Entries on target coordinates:
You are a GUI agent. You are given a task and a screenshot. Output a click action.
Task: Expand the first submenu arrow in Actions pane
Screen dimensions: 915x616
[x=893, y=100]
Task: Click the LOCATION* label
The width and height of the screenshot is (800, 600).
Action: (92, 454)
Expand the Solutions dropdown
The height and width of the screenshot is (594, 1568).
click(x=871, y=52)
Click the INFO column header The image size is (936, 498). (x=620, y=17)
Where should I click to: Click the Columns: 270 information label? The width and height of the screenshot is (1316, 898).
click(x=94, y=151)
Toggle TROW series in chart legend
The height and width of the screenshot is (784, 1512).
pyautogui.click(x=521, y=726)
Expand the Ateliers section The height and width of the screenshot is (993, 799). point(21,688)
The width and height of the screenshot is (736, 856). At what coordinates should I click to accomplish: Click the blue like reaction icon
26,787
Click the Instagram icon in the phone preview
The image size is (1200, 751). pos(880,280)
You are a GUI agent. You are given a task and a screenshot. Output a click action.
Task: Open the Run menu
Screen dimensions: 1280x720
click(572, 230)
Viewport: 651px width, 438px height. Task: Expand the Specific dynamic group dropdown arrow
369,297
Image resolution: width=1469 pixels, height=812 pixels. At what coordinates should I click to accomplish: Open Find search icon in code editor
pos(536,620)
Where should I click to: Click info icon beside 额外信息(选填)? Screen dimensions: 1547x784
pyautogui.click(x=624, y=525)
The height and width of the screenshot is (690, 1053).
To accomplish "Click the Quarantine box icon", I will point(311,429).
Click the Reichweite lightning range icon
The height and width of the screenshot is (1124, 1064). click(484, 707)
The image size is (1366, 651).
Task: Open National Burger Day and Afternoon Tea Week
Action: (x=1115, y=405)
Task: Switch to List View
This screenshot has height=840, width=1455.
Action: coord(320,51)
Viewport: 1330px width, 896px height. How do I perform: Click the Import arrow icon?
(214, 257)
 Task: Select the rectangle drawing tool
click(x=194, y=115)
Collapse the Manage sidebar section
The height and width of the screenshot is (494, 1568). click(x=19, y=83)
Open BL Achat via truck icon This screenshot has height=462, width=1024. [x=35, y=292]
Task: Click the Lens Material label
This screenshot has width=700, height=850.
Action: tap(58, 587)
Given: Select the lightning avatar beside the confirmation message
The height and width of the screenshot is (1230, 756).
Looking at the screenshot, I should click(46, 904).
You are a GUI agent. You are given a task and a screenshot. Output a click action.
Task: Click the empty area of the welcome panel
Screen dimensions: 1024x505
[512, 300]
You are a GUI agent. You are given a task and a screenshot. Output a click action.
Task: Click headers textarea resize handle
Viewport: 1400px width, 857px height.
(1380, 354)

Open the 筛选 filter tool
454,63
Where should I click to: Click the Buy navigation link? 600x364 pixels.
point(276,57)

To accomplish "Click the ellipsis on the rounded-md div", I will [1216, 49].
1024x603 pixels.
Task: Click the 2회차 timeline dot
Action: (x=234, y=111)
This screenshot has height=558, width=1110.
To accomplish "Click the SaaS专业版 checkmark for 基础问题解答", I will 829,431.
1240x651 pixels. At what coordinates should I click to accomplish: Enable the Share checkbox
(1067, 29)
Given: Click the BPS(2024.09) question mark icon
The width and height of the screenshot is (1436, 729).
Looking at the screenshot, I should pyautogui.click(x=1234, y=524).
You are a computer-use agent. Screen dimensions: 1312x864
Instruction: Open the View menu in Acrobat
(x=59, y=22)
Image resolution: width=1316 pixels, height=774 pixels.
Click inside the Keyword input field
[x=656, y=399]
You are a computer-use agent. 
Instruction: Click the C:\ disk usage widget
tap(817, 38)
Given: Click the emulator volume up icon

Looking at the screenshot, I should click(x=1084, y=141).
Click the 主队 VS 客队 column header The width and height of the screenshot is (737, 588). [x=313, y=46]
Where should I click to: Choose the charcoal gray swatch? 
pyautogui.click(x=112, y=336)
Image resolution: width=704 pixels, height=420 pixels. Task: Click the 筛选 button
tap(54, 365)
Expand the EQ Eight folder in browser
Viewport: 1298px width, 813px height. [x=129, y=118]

* **Work instructions**
Write out the data again from the beginning through the line containing "pyautogui.click(x=624, y=525)", with "Instagram" swapped for "Facebook" and nothing else changed.

* **Task output**
You are a GUI agent. You are given a task and a screenshot. Output a click action.
Task: Expand the first submenu arrow in Actions pane
Screen dimensions: 915x616
[x=893, y=100]
Task: Click the LOCATION* label
The width and height of the screenshot is (800, 600).
Action: (92, 454)
Expand the Solutions dropdown
The height and width of the screenshot is (594, 1568).
click(x=871, y=52)
Click the INFO column header The image size is (936, 498). (x=620, y=17)
Where should I click to: Click the Columns: 270 information label? The width and height of the screenshot is (1316, 898).
click(x=94, y=151)
Toggle TROW series in chart legend
The height and width of the screenshot is (784, 1512).
pyautogui.click(x=521, y=726)
Expand the Ateliers section The height and width of the screenshot is (993, 799). point(21,688)
The width and height of the screenshot is (736, 856). At what coordinates should I click to accomplish: Click the blue like reaction icon
26,787
Click the Facebook icon in the phone preview
The image size is (1200, 751). pos(880,280)
You are a GUI agent. You are given a task and a screenshot. Output a click action.
Task: Open the Run menu
Screen dimensions: 1280x720
click(572, 230)
Viewport: 651px width, 438px height. Task: Expand the Specific dynamic group dropdown arrow
369,297
Image resolution: width=1469 pixels, height=812 pixels. At what coordinates should I click to accomplish: Open Find search icon in code editor
pos(536,620)
Where should I click to: Click info icon beside 额外信息(选填)? Screen dimensions: 1547x784
pyautogui.click(x=624, y=525)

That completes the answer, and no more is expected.